Боярин Варлам, не предчувствуя подвоха, послушно придвинул к тюфяку короткую с растопыренными ножками скамейку — и тут же получил ею по ногам:
— Ах ты, паразит! Это я ему тощенькая!
Воин испуганно шарахнулся к двери.
— Ну, каков нахал! — продолжала бушевать девушка. — Он хочет, чтобы я за него замуж вышла, он хочет, чтобы сыновей ему родила. Можно подумать, это я ему в «бутылочку» дочиста проигралась, а не он мне! И я же при этом еще и «тощенькая»!
— Ну, тогда прощевай, боярыня, — низко поклонился сын Евдокима Батова. — Поутру выступаем.
— До свидания, до свидания, — помахала ему ручкой Юля.
— До чего? — непонимающе переспросил боярин, подошел к постели, присел на край и внимательно посмотрел девушке в глаза.
— Укушу, — неожиданно предупредила Юля.
Окончательно запутавшийся боярин поднялся и пошел прочь из светелки.
— Стой!
— Ась? — обернулся воин.
— Насчет сена не забудь! — напомнила спортсменка.
— Не забуду.
* * *
И опять лужский лед лег под копыта тяжелых боярских сотен. По реке рать повернула налево, вскоре миновала вытекающую из Черемесинского озера речушку.
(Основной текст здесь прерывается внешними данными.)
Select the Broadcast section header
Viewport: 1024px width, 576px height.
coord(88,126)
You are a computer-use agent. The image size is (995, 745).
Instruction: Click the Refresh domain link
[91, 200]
Луга резко извернулась в сторону Оредежа, но делать нечего — пришлось делать круг. Через несколько верст навстречу попался отряд из восьми одетых в суконные кафтаны всадников. Возглавлял его скуластый худощавый мужчина с большим золотым крестом, висящим на груди. Монах не монах, священник не священник. Кто их, нехристей, разберет?
— Кто таковы, откуда и куда путь держите? — поинтересовался Зализа, выезжая навстречу путникам.